The input.
+ + +

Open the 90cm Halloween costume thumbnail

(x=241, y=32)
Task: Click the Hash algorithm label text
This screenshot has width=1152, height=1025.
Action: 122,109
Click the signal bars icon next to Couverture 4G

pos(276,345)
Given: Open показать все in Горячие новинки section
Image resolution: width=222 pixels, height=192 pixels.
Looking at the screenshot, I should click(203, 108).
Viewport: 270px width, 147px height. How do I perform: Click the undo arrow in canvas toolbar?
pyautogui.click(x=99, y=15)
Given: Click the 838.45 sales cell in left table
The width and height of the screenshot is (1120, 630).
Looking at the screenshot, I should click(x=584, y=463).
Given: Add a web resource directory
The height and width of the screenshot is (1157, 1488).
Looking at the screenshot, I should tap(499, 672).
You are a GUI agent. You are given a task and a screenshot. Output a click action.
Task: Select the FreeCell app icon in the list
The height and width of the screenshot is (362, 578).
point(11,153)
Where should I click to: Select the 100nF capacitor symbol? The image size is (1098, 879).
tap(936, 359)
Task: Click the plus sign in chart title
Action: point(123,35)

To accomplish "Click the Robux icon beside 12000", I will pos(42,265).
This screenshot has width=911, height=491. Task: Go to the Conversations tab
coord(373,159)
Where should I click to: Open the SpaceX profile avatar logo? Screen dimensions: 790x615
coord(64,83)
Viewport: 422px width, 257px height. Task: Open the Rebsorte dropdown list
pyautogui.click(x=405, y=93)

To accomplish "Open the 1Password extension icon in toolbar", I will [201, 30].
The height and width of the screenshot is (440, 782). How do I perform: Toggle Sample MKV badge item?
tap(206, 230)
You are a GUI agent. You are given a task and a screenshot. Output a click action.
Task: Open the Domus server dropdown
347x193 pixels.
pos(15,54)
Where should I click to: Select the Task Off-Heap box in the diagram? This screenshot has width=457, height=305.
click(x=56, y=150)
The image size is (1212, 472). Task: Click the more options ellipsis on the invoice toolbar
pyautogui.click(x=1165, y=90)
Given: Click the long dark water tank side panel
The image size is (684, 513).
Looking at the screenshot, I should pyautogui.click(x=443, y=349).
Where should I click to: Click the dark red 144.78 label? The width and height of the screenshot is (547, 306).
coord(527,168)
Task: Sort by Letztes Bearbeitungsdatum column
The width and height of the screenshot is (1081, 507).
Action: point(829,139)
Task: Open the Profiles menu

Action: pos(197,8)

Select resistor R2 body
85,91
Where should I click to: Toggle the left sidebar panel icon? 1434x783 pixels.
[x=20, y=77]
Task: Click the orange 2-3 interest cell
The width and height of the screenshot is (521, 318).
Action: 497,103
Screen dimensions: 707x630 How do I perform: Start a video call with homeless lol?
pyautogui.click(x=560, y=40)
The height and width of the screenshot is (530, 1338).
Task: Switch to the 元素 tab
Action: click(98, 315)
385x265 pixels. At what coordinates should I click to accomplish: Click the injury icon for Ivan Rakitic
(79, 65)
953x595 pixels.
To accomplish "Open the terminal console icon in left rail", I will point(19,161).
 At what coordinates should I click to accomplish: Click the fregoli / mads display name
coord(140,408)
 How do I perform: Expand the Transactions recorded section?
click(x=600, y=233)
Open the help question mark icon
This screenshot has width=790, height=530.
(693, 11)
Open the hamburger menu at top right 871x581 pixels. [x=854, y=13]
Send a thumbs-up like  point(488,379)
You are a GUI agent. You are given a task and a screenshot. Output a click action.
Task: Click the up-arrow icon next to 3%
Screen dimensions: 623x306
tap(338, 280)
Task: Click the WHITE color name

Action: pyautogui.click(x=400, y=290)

+ + +

Find how many lines in the material hold the word "will" and state that number alone.

3